Bien qu'elle soit la société la plus concernée par le Digital Services Act avec cinq de ses services considérés comme des "très grandes plateformes", l'entreprise américaine Alphabet a été la dernière en date avertie par Thierry Breton concernant le conflit israélo-palestinien. La commission européenne a en effet adressé une lettre concernant YouTube à Sundar Pichai, CEO d'Alphabet et Google, et à Neal Mohan, CEO de YouTube, vendredi 13 octobre. Celle-ci évoque la responsabilité de la plateforme de vidéos vis-à-vis de ses utilisateurs enfants et adolescents.
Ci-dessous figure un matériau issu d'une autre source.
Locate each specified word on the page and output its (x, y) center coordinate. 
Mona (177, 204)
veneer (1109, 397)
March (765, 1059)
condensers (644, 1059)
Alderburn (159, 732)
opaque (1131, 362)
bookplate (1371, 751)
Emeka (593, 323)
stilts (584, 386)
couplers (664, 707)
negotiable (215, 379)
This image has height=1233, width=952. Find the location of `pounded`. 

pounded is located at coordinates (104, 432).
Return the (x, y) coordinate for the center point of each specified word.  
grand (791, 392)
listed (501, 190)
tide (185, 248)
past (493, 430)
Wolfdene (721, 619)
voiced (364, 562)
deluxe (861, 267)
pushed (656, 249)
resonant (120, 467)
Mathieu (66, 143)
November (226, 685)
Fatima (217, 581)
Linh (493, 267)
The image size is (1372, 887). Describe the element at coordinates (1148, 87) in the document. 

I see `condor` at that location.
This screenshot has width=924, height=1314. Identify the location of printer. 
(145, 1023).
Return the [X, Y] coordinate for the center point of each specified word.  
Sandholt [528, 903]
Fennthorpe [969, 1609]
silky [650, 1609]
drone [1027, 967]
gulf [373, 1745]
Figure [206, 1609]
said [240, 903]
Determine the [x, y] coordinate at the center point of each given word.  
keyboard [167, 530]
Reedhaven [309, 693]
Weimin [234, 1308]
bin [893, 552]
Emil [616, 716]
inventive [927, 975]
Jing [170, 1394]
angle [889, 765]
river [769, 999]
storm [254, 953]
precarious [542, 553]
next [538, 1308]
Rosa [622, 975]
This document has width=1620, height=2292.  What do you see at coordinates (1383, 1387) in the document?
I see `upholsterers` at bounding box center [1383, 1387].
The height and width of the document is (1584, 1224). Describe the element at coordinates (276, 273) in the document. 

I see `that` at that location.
Du reste, le courrier apparaît davantage comme une compilation de passages déjà adressés aux autres plateformes. Aucun reproche n'est formulé clairement mais YouTube doit être vigilant quant aux vidéos de prises d'otages, aux demandes de retrait de contenus émanant des Etats membres de l'UE et aux sources de désinformation à des fins politiques.

Alphabet n'a pas officiellement réagi à cette lettre mais une porte-parole de YouTube s'est exprimé auprès du site d'information américain The Verge. "Suite aux attaques dévastatrices en Israël et à l'escalade du conflit en cours en Israël et à Gaza, nous avons supprimé des dizaines de milliers de vidéos nuisibles et mis fin à des centaines de chaînes, a déclaré Ivy Choi. Nos équipes travaillent 24 heures sur 24 pour surveiller les séquences préjudiciables et restent vigilantes afin de prendre rapidement des mesures si nécessaire pour tous les types de contenu, y compris les Shorts et les vidéos en direct."

Snapchat absent des radars de l'UE (mais pas du Royaume-Uni)

L'un des rares réseaux sociaux à avoir échappé à ce jour aux mises en garde européennes n'est autre que Snapchat. Particulièrement utilisée par des jeunes voire très jeunes internautes, cette application éditée par la société californienne Snap, Inc. a un fonctionnement sensiblement différent des plateformes réprimandées par l'UE. Sa carte virtuelle du monde, via laquelle les utilisateurs peuvent découvrir des stories selon les endroits depuis lesquels ces contenus ont été publiés, est toujours fonctionnelle en Israël et en Palestine malgré l'escalade de violence. Au niveau de la bande de Gaza, on peut par exemple y voir, au détour de scènes de la vie quotidienne, des Palestiniens réunis dans la rue autour de sacs mortuaires.

Si la Commission européenne n'a jusqu'ici rien trouvé à redire sur la politique de modération des contenus mise en place par Snap, Inc., le Royaume-Uni a toutefois averti l'entreprise. D'après les informations du quotidien britannique The Guardian, Michelle Donelan, secrétaire d'État à la science, à l'innovation et à la technologie, a rencontré des cadres de X, Google, Meta, TikTok et Snapchat pour "discuter de la lutte contre les contenus violents et antisémites sur leurs plateformes". "Je leur ai demandé d'assurer le suivi et de détailler par écrit les plans qu'ils ont mis en place" pour retirer ces publications, a-t-elle affirmé.